Foram aprovadas, na generalidade, as três propostas de lei dos parlamentos regionais da Madeira e dos Açores que, tal como a DECO defendeu, dispensam, agora definitivamente, as normas da portaria que exigiam situação contributiva regularizada para aceder ao SSM nas viagens de avião.
DECO congratula-se com esta aprovação que é, aliás, a única solução justa e equitativa para os direitos e interesses dos benificiários do subsídio social de mobilidade.

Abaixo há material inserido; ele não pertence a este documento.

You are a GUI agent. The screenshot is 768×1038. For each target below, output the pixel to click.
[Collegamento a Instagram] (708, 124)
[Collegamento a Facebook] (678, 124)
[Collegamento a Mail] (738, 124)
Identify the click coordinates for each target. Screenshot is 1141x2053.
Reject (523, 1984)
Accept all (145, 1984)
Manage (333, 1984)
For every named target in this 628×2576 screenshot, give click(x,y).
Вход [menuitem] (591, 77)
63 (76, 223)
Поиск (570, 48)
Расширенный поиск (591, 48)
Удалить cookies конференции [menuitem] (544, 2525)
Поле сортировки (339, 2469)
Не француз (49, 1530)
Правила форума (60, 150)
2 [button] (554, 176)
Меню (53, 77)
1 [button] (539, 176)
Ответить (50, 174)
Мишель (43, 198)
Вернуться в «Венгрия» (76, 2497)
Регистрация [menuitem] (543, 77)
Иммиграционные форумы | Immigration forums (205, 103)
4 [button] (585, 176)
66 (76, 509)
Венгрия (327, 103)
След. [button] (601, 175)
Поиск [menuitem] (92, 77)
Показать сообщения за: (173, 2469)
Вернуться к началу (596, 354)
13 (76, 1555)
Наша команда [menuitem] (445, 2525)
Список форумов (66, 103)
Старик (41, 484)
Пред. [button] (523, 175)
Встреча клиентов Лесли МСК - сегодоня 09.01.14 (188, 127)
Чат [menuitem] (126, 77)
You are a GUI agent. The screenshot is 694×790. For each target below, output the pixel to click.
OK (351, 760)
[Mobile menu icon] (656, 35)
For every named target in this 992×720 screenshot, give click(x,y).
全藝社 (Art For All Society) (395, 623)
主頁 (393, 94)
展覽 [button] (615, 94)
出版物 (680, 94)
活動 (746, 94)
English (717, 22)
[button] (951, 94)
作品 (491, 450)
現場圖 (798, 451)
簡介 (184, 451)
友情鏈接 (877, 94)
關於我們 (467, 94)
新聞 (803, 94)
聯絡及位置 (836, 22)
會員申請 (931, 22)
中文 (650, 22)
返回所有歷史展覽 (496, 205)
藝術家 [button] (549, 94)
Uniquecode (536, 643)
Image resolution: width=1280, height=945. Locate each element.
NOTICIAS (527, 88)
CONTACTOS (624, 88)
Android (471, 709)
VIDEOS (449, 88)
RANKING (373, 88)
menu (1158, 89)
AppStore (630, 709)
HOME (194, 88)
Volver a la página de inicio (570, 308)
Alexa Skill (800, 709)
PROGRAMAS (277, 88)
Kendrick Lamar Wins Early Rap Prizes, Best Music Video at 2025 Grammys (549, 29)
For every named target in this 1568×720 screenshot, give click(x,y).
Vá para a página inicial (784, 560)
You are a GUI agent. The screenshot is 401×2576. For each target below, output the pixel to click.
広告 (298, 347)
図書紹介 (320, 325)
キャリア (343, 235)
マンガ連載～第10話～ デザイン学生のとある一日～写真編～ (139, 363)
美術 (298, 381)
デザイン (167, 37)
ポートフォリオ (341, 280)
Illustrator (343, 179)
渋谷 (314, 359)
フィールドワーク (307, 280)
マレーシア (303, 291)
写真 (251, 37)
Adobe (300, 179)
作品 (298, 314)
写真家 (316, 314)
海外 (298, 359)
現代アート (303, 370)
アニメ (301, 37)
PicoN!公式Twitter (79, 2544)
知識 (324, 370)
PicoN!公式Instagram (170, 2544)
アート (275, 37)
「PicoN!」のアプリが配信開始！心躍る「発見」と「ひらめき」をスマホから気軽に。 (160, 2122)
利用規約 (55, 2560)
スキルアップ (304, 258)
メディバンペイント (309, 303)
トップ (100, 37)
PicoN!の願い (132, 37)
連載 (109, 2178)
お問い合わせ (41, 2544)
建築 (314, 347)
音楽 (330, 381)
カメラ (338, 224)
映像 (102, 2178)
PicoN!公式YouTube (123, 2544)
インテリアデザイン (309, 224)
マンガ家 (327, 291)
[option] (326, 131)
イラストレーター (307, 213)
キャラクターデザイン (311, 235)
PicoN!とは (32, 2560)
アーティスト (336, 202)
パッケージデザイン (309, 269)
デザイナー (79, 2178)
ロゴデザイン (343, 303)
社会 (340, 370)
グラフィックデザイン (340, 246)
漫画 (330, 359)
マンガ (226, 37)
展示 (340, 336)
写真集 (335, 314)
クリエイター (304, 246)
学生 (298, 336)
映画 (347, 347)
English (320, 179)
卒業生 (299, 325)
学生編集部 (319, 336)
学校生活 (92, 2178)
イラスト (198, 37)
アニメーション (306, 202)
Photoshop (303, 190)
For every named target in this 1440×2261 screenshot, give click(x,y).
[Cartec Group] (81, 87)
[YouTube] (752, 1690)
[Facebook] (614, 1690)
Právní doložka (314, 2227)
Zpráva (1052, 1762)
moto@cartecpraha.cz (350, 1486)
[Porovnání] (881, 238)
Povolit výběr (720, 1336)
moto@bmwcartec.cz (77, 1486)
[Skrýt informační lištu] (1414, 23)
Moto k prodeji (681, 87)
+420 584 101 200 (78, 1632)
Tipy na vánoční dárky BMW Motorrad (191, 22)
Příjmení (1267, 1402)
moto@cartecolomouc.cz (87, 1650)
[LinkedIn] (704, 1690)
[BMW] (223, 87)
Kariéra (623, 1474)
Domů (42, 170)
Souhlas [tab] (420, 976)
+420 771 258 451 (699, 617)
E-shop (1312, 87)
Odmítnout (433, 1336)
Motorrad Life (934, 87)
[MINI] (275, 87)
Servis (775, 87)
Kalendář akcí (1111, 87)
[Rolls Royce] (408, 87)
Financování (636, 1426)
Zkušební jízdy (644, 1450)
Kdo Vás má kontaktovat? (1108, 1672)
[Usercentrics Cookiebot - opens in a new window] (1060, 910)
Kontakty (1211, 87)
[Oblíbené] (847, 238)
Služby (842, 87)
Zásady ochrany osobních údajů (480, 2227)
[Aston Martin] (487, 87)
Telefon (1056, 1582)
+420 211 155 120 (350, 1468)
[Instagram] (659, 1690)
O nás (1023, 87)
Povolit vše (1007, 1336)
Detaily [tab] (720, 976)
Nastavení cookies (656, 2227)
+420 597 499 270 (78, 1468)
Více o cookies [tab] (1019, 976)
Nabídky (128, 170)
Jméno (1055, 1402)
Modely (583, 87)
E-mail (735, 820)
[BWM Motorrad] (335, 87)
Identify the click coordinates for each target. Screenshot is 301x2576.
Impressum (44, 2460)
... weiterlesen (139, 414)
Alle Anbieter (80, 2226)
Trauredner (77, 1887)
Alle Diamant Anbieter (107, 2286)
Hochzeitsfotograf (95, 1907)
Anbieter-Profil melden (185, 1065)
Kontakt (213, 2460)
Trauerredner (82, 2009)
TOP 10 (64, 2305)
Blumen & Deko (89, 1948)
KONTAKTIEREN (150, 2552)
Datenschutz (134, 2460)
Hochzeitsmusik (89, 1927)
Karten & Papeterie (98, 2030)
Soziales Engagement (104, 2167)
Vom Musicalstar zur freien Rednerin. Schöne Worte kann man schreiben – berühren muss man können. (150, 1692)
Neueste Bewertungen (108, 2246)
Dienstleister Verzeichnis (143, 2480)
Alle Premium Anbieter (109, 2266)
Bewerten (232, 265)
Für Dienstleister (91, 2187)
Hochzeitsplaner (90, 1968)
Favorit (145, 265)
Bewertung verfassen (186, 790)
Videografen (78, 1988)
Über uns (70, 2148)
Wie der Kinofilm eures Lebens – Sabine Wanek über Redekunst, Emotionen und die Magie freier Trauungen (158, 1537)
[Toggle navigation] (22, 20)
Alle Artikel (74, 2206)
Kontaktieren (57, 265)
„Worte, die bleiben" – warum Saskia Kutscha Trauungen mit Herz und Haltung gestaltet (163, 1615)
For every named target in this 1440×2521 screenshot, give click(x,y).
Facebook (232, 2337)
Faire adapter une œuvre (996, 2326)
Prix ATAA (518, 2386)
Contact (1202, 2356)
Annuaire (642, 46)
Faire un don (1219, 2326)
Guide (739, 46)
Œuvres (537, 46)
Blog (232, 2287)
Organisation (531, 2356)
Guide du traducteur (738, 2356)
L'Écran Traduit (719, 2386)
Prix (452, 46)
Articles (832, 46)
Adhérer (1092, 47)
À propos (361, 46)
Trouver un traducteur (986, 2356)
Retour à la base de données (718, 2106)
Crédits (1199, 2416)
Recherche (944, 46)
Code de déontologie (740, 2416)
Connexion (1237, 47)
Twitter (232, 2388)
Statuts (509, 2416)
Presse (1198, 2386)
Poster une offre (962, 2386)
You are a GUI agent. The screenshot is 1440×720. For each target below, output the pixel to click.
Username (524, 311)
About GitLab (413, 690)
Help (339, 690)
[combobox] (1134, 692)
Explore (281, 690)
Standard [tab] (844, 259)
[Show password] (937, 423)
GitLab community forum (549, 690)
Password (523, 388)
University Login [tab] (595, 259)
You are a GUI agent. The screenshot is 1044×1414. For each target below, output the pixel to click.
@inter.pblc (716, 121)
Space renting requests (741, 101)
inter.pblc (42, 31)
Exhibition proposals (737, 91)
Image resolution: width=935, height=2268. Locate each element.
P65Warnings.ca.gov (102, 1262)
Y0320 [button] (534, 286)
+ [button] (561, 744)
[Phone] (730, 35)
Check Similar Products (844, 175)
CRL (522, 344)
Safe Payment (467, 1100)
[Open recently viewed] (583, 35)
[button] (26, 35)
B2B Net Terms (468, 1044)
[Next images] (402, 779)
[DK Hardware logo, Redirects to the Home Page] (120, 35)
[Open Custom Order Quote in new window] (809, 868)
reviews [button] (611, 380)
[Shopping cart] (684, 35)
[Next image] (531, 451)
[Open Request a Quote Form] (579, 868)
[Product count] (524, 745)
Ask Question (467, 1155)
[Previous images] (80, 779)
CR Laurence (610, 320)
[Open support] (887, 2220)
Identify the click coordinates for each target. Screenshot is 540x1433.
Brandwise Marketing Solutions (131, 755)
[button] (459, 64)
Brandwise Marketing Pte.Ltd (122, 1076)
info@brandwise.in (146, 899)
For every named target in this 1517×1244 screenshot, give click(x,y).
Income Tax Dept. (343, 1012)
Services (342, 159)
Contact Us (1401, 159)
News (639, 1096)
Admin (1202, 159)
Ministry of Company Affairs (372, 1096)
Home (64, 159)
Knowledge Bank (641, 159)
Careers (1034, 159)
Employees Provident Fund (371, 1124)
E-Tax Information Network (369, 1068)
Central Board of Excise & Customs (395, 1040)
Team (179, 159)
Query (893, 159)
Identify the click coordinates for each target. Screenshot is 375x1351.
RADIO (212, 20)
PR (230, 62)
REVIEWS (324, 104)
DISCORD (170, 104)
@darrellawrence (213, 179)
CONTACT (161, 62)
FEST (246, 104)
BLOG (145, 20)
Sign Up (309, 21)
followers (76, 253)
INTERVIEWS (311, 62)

Relembramos que um decreto-lei de março de 2025 sobre o modelo de atribuição do subsídio social de mobilidade (SSM), aplicável a ambas as Regiões Autónomas, determinou a criação de uma plataforma eletrónica, para a submissão dos pedidos de reembolso, a validação da elegibilidade dos beneficiários, a verificação do embarque nas viagens e a emissão dos respetivos pagamentos.
Esta plataforma eletrónica foi criada através de uma Portaria que entrou em vigor a 7 de janeiro deste ano, tendo o Governo estabelecido uma nova condição para a atribuição do SSM, nomeadamente a ausência de dívidas ao fisco e à segurança social, que não constava e não consta do diploma de 2025.
Com a decisão agora divulgada, o acesso ao subsídio social de mobilidade deixa de depender da situação contributiva do consumidor.